Pixel coordinate grounding data:
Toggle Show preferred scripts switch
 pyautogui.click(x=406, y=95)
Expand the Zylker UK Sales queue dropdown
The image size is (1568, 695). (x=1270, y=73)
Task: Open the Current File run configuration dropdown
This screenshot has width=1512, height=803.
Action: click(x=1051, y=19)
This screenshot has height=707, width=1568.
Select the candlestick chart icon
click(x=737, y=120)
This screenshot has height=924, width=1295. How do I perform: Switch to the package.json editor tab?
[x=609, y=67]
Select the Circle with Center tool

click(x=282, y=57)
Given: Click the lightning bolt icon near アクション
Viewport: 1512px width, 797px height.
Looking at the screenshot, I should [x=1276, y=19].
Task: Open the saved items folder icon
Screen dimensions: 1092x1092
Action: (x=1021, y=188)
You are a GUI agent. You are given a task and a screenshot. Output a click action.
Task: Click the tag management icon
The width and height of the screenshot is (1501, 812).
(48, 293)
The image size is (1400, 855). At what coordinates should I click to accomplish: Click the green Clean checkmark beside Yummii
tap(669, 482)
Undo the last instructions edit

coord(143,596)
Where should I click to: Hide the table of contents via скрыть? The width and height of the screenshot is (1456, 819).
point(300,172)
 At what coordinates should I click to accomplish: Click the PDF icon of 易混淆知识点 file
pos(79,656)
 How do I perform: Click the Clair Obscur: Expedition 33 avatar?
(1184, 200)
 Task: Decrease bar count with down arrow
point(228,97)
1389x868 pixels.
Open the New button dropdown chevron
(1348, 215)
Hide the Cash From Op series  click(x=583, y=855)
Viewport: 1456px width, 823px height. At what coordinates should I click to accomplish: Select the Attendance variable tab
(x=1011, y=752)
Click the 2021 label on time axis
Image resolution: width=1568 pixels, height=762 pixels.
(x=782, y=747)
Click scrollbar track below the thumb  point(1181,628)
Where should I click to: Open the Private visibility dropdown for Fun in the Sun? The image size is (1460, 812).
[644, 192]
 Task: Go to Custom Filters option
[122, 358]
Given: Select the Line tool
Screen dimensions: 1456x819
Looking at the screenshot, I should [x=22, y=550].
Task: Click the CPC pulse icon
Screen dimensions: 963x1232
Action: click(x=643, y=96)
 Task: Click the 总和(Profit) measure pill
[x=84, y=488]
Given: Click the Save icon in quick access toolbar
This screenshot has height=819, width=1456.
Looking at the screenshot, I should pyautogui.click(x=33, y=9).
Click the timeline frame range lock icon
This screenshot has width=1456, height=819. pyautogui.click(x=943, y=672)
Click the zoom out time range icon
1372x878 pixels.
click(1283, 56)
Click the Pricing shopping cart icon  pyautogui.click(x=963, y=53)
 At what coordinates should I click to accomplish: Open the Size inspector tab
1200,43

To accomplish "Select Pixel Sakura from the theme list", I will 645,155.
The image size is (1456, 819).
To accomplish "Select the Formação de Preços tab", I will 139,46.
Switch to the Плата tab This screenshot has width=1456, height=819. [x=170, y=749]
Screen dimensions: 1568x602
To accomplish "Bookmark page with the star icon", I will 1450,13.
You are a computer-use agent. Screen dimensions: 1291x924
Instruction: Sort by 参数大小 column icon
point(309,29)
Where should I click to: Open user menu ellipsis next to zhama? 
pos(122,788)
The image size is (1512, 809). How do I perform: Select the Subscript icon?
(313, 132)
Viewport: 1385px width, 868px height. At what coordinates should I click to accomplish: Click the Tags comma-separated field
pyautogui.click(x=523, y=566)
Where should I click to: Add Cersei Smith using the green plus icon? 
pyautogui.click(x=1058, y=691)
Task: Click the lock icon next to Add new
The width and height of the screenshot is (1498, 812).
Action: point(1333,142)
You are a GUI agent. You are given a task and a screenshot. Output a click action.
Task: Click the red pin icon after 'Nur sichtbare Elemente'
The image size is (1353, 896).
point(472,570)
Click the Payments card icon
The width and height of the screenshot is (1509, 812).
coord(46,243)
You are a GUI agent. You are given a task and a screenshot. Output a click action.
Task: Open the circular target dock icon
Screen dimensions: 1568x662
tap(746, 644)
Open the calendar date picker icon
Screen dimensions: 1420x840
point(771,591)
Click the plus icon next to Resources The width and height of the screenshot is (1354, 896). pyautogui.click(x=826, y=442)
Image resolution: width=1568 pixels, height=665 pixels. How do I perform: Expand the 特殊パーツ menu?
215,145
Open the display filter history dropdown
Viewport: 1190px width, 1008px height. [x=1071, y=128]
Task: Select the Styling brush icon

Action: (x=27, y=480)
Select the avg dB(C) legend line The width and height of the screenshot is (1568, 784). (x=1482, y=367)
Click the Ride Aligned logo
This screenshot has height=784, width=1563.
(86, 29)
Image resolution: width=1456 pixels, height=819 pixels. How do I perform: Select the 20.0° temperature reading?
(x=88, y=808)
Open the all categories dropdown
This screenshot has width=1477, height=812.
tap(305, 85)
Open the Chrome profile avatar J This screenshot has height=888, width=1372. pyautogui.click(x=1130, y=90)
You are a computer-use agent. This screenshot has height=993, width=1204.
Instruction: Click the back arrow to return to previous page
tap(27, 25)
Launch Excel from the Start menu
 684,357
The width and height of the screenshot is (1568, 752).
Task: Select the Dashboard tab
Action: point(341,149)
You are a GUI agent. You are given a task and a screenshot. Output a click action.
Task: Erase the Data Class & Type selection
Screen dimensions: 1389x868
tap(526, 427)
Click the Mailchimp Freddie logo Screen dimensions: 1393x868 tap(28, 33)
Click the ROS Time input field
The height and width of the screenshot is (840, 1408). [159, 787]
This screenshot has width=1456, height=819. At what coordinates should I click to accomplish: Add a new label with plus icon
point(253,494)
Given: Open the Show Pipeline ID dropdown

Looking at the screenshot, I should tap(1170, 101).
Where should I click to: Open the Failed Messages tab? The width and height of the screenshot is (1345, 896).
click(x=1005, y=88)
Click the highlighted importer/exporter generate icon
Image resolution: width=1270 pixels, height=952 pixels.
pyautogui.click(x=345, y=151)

• Problem description: Every line above should be transcribed exactly.

• Written response:
Toggle Show preferred scripts switch
 pyautogui.click(x=406, y=95)
Expand the Zylker UK Sales queue dropdown
The image size is (1568, 695). (x=1270, y=73)
Task: Open the Current File run configuration dropdown
This screenshot has width=1512, height=803.
Action: click(x=1051, y=19)
This screenshot has height=707, width=1568.
Select the candlestick chart icon
click(x=737, y=120)
This screenshot has height=924, width=1295. How do I perform: Switch to the package.json editor tab?
[x=609, y=67]
Select the Circle with Center tool

click(x=282, y=57)
Given: Click the lightning bolt icon near アクション
Viewport: 1512px width, 797px height.
Looking at the screenshot, I should [x=1276, y=19].
Task: Open the saved items folder icon
Screen dimensions: 1092x1092
Action: (x=1021, y=188)
You are a GUI agent. You are given a task and a screenshot. Output a click action.
Task: Click the tag management icon
The width and height of the screenshot is (1501, 812).
(48, 293)
The image size is (1400, 855). At what coordinates should I click to accomplish: Click the green Clean checkmark beside Yummii
tap(669, 482)
Undo the last instructions edit

coord(143,596)
Where should I click to: Hide the table of contents via скрыть? The width and height of the screenshot is (1456, 819).
point(300,172)
 At what coordinates should I click to accomplish: Click the PDF icon of 易混淆知识点 file
pos(79,656)
 How do I perform: Click the Clair Obscur: Expedition 33 avatar?
(1184, 200)
 Task: Decrease bar count with down arrow
point(228,97)
1389x868 pixels.
Open the New button dropdown chevron
(1348, 215)
Hide the Cash From Op series  click(x=583, y=855)
Viewport: 1456px width, 823px height. At what coordinates should I click to accomplish: Select the Attendance variable tab
(x=1011, y=752)
Click the 2021 label on time axis
Image resolution: width=1568 pixels, height=762 pixels.
(x=782, y=747)
Click scrollbar track below the thumb  point(1181,628)
Where should I click to: Open the Private visibility dropdown for Fun in the Sun? The image size is (1460, 812).
[644, 192]
 Task: Go to Custom Filters option
[122, 358]
Given: Select the Line tool
Screen dimensions: 1456x819
Looking at the screenshot, I should [x=22, y=550].
Task: Click the CPC pulse icon
Screen dimensions: 963x1232
Action: click(x=643, y=96)
 Task: Click the 总和(Profit) measure pill
[x=84, y=488]
Given: Click the Save icon in quick access toolbar
This screenshot has height=819, width=1456.
Looking at the screenshot, I should pyautogui.click(x=33, y=9).
Click the timeline frame range lock icon
This screenshot has width=1456, height=819. pyautogui.click(x=943, y=672)
Click the zoom out time range icon
1372x878 pixels.
click(1283, 56)
Click the Pricing shopping cart icon  pyautogui.click(x=963, y=53)
 At what coordinates should I click to accomplish: Open the Size inspector tab
1200,43

To accomplish "Select Pixel Sakura from the theme list", I will 645,155.
The image size is (1456, 819).
To accomplish "Select the Formação de Preços tab", I will 139,46.
Switch to the Плата tab This screenshot has width=1456, height=819. [x=170, y=749]
Screen dimensions: 1568x602
To accomplish "Bookmark page with the star icon", I will 1450,13.
You are a computer-use agent. Screen dimensions: 1291x924
Instruction: Sort by 参数大小 column icon
point(309,29)
Where should I click to: Open user menu ellipsis next to zhama? 
pos(122,788)
The image size is (1512, 809). How do I perform: Select the Subscript icon?
(313, 132)
Viewport: 1385px width, 868px height. At what coordinates should I click to accomplish: Click the Tags comma-separated field
pyautogui.click(x=523, y=566)
Where should I click to: Add Cersei Smith using the green plus icon? 
pyautogui.click(x=1058, y=691)
Task: Click the lock icon next to Add new
The width and height of the screenshot is (1498, 812).
Action: point(1333,142)
You are a GUI agent. You are given a task and a screenshot. Output a click action.
Task: Click the red pin icon after 'Nur sichtbare Elemente'
The image size is (1353, 896).
point(472,570)
Click the Payments card icon
The width and height of the screenshot is (1509, 812).
coord(46,243)
You are a GUI agent. You are given a task and a screenshot. Output a click action.
Task: Open the circular target dock icon
Screen dimensions: 1568x662
tap(746, 644)
Open the calendar date picker icon
Screen dimensions: 1420x840
point(771,591)
Click the plus icon next to Resources The width and height of the screenshot is (1354, 896). pyautogui.click(x=826, y=442)
Image resolution: width=1568 pixels, height=665 pixels. How do I perform: Expand the 特殊パーツ menu?
215,145
Open the display filter history dropdown
Viewport: 1190px width, 1008px height. [x=1071, y=128]
Task: Select the Styling brush icon

Action: (x=27, y=480)
Select the avg dB(C) legend line The width and height of the screenshot is (1568, 784). (x=1482, y=367)
Click the Ride Aligned logo
This screenshot has height=784, width=1563.
(86, 29)
Image resolution: width=1456 pixels, height=819 pixels. How do I perform: Select the 20.0° temperature reading?
(x=88, y=808)
Open the all categories dropdown
This screenshot has width=1477, height=812.
tap(305, 85)
Open the Chrome profile avatar J This screenshot has height=888, width=1372. pyautogui.click(x=1130, y=90)
You are a computer-use agent. This screenshot has height=993, width=1204.
Instruction: Click the back arrow to return to previous page
tap(27, 25)
Launch Excel from the Start menu
 684,357
The width and height of the screenshot is (1568, 752).
Task: Select the Dashboard tab
Action: point(341,149)
You are a GUI agent. You are given a task and a screenshot. Output a click action.
Task: Erase the Data Class & Type selection
Screen dimensions: 1389x868
tap(526, 427)
Click the Mailchimp Freddie logo Screen dimensions: 1393x868 tap(28, 33)
Click the ROS Time input field
The height and width of the screenshot is (840, 1408). [159, 787]
This screenshot has width=1456, height=819. At what coordinates should I click to accomplish: Add a new label with plus icon
point(253,494)
Given: Open the Show Pipeline ID dropdown

Looking at the screenshot, I should tap(1170, 101).
Where should I click to: Open the Failed Messages tab? The width and height of the screenshot is (1345, 896).
click(x=1005, y=88)
Click the highlighted importer/exporter generate icon
Image resolution: width=1270 pixels, height=952 pixels.
pyautogui.click(x=345, y=151)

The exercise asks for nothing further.